Para os meus escassos momentos de tempo livre aqui em São Paulo, trouxe The greatest prayer, novo lançamento do John Dominic Crossan. Ganhei o livro na conferência da RNA em Denver, e o autor participou de um café da manhã com os jornalistas. Tenho os dois pés atrás com o trabalho de Crossan, que basicamente parece pretender despir Jesus de qualquer traço de divindade, transformando-o num grande líder religioso e olhe lá. Mas resolvi ler o livro mesmo assim, e achei um trecho que vem muito a calhar com as discussões recentes sobre metáforas na Bíblia. Crossan faz uma pequena introdução sobre o significado da palavra “pai” no início do Pai Nosso (o tema do livro é essa oração) e afirma o seguinte:
Por um lado, o Iluminismo (que aliás é uma metáfora) europeu dos séculos 17 e 18 corretamente nos “iluminou” sobre a necessidade da observação e da experimentação nas ciências naturais e do valor da razão e do debate, comprovação e repetição na ciência e na tecnologia. Nesse processo, a influência opressiva do poder inquisitorial e a fria supervisão do controle eclesiástico foram removidas de esferas sobre as quais eles sabiam de menos e afirmavam demais. Essa foi uma conquista magnífica e deve ser sempre apreciada como tal.
Mas, por outro lado, o mesmo Iluminismo também nos “apagou” dramaticamente em relação a metáforas e símbolos, mitos e parábolas, especialmente na religião e na teologia. Nós damos como certo, por exemplo, que os antigos tomavam suas histórias religiosas literalmente, mas agora nós somos suficientemente sofisticados para reconhecer a ilusão em que estavam. Mas e se aqueles antigos pretendiam que suas histórias fossem metáforas e parábolas (e aceitavam esse fato), e nós é que estamos errados? E se aquelas mentes pré-Iluminismo fossem totalmente capazes de ouvir uma metáfora, captar imediatamente seu significado e seu correto conteúdo, sem jamais se preocupar com a questão: “é metafórico ou literal?”. Ou, melhor ainda, e se eles soubessem como considerar suas metáforas fundamentais de modo programático, funcional e sério, sem se perguntar sobre a distinção entre literal e metafórico?

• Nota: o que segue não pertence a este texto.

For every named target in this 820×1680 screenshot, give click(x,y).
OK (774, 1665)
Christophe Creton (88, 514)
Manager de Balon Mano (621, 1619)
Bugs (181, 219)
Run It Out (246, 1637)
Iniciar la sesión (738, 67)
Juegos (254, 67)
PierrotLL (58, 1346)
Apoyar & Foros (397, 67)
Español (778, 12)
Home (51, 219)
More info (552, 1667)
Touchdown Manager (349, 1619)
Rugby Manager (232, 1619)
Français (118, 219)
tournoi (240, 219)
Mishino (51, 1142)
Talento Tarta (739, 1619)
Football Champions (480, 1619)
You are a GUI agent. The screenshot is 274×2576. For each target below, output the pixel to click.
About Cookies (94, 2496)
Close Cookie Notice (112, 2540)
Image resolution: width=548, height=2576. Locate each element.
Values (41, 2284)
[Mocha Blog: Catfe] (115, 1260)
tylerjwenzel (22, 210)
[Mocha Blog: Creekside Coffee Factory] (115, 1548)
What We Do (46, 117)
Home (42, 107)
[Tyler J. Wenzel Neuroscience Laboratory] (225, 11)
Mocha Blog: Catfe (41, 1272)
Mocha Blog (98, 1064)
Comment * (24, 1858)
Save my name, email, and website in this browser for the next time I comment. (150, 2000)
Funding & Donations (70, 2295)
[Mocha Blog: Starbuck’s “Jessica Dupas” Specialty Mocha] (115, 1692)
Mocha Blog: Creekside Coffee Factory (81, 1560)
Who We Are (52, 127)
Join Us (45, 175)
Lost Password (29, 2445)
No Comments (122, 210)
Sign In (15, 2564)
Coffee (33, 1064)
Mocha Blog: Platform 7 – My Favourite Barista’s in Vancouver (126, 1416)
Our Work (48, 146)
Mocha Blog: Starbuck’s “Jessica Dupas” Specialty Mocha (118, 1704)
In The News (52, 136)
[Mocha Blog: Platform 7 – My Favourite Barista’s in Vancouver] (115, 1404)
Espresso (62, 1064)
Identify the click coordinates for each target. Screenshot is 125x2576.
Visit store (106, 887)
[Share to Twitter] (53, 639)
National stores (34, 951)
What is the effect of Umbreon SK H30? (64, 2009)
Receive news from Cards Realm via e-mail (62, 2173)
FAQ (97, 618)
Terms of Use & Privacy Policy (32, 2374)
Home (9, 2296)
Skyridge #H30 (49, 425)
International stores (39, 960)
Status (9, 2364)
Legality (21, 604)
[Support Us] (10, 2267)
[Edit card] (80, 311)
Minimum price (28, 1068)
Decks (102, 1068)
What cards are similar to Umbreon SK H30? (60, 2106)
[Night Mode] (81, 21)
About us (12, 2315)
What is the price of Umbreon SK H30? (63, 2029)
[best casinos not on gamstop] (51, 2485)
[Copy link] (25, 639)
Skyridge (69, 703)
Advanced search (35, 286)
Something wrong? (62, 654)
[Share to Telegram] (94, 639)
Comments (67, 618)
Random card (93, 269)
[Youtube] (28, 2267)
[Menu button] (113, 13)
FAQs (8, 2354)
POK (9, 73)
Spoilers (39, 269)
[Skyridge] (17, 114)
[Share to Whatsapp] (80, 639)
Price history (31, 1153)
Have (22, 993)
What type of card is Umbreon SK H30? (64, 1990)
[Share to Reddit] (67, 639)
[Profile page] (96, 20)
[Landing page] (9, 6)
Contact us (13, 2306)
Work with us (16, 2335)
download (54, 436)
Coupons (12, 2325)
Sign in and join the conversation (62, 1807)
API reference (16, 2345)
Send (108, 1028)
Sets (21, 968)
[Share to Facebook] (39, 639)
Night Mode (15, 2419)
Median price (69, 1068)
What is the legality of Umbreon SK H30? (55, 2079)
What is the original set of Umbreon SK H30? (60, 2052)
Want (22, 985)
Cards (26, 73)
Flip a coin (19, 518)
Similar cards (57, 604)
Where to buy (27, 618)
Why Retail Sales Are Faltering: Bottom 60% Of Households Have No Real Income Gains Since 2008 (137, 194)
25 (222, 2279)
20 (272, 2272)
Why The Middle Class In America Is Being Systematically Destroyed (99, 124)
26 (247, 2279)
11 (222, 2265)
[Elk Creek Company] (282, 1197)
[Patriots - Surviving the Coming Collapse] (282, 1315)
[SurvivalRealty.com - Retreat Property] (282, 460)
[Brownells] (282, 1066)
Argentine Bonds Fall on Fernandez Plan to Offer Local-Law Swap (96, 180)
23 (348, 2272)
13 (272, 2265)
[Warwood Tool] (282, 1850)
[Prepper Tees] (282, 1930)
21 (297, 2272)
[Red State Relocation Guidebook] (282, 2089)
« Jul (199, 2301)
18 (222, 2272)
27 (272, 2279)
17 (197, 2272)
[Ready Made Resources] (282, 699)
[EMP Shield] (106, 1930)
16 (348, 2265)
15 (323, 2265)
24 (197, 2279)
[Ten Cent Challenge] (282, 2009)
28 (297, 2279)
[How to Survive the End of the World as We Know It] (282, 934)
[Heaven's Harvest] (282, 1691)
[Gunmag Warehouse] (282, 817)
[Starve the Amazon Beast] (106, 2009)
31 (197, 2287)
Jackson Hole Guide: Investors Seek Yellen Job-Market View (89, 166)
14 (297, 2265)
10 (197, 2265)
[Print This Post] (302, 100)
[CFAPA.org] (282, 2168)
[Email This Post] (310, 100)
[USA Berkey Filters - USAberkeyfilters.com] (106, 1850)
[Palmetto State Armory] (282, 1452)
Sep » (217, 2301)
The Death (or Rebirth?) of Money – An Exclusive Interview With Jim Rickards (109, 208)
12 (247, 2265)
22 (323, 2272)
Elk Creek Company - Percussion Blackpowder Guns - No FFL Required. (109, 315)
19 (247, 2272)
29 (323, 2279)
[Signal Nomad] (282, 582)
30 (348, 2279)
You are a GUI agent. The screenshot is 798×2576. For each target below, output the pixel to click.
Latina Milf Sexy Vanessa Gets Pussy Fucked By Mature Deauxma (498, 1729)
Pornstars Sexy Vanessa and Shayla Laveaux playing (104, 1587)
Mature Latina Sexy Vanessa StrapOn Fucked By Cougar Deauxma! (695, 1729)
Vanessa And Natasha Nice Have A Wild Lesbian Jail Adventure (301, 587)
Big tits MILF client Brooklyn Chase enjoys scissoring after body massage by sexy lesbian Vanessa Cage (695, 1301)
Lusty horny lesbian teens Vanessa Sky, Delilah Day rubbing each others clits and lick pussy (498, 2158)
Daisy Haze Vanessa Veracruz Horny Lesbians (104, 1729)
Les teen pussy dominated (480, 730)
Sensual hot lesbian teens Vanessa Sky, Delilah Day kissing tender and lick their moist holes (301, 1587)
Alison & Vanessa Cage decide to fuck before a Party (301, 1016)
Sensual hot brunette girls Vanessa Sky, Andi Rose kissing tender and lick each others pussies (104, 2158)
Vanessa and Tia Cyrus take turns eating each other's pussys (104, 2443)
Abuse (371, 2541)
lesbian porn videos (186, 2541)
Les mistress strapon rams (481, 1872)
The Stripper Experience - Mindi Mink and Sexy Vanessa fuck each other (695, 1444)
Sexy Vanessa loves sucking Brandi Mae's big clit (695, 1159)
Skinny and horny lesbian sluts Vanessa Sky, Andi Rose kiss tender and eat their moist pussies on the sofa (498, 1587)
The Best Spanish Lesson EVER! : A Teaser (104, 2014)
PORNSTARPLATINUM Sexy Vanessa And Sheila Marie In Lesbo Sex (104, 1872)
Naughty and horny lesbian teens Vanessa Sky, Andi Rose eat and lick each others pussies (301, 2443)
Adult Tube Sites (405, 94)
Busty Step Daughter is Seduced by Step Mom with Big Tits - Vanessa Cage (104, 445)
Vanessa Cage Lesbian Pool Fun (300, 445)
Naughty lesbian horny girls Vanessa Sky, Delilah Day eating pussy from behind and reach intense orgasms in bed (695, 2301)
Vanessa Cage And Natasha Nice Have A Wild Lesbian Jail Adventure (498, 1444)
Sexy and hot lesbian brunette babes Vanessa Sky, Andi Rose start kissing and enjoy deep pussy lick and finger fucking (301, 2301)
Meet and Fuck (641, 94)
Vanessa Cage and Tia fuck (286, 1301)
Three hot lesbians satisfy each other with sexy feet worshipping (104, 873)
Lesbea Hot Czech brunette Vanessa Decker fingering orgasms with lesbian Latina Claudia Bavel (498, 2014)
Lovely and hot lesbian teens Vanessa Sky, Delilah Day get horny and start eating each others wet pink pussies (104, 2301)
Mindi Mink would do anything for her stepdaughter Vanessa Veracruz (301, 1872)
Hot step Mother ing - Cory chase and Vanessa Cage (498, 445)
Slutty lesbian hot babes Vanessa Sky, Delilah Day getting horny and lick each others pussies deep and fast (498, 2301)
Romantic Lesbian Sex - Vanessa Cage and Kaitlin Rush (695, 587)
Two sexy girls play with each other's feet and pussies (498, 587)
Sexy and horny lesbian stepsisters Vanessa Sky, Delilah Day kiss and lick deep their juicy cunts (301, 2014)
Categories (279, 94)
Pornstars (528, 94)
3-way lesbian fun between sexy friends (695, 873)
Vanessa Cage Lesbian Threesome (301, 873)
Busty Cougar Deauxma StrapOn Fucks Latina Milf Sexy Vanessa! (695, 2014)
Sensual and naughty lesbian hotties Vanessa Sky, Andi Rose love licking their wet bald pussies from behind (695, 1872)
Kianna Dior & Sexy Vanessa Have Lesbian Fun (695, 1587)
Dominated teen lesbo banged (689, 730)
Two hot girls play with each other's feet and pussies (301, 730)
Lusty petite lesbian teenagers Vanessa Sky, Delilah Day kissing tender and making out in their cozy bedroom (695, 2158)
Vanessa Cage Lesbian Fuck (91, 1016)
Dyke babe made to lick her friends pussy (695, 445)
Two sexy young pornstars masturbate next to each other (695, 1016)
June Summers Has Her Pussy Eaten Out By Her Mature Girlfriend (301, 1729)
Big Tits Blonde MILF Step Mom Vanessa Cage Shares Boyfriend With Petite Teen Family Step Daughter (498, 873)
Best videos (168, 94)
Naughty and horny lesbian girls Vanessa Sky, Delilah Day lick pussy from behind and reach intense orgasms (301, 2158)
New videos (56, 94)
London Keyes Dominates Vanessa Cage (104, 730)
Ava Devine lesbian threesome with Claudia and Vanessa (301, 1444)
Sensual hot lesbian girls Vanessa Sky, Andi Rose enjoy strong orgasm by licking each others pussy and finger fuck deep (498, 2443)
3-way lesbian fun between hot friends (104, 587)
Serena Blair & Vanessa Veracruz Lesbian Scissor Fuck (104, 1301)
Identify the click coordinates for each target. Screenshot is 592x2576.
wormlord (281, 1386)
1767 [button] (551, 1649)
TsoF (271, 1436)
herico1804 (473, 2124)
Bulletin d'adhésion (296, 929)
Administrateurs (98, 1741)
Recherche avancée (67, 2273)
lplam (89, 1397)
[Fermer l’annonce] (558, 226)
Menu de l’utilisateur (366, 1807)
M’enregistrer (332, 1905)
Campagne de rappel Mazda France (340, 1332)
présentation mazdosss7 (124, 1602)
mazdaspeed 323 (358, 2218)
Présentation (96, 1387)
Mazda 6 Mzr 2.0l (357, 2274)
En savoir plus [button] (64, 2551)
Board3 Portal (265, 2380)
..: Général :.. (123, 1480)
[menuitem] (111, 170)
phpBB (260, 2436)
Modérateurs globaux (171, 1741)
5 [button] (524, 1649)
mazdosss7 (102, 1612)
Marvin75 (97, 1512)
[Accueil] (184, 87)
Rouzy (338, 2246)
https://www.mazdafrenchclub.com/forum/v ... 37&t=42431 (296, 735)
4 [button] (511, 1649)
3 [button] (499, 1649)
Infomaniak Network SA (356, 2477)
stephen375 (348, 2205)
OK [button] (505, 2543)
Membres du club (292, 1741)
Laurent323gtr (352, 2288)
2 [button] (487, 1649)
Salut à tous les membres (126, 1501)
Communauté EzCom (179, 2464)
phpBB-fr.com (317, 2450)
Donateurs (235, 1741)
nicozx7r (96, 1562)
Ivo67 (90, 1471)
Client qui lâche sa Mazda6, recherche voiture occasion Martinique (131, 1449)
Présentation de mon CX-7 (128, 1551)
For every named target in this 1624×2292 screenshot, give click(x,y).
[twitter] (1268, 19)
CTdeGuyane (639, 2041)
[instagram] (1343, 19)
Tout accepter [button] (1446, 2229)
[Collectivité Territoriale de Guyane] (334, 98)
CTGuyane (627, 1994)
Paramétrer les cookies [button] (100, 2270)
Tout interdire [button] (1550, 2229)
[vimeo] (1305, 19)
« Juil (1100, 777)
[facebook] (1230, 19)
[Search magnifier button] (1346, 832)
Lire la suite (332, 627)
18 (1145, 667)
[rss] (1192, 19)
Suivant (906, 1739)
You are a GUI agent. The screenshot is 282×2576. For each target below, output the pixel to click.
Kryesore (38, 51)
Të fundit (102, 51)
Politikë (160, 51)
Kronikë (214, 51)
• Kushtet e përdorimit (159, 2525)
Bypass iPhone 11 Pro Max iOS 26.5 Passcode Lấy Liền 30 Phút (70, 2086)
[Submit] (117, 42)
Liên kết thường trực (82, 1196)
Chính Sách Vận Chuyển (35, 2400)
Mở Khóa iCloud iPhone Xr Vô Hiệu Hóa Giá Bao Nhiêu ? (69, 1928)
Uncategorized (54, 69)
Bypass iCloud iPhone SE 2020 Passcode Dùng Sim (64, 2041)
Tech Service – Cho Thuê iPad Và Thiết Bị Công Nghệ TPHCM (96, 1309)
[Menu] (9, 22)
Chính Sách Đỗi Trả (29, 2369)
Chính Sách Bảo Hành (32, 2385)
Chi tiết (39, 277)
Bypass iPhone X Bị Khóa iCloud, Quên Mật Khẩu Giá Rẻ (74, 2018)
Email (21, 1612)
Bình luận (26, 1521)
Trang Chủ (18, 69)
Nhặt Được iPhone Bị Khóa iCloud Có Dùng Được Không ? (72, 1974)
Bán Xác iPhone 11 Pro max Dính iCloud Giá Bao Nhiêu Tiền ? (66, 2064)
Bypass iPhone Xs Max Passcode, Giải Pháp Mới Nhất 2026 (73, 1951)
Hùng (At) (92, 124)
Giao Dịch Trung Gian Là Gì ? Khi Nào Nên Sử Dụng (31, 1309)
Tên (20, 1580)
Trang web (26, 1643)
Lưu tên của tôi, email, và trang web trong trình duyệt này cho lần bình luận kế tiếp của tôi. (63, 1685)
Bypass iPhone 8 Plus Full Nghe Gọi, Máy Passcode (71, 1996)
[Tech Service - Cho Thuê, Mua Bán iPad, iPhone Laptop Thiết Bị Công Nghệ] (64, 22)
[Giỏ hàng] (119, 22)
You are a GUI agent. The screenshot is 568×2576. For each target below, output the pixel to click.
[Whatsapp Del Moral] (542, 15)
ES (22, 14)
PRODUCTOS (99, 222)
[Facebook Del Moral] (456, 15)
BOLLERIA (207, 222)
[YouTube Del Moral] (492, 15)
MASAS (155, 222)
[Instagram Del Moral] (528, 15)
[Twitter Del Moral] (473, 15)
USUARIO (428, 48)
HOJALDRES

Pois é: será que não passa de um grande preconceito imaginar que os antigos eram um bando de ignorantes que entendiam tudo de modo literal? Vão pensando aí…
O Tubo de Ensaio é um dos três finalistas do prêmio Top Blog 2010 na categoria “blogs profissionais/religião”, tanto pelo voto popular quanto pelo júri acadêmico. Nas duas disputas, também são finalistas o Ancoradouro, de Fortaleza, e o blog da Ana Néri (que conheci pessoalmente quando estive no programa do professor Felipe Aquino). Queria agradecer a todos que votaram no Tubo, aos que fizeram campanha para convencer outros a votar, e aos comentaristas que tornam o blog melhor com seus insights e sugestões. Os vencedores serão anunciados em 18 de dezembro.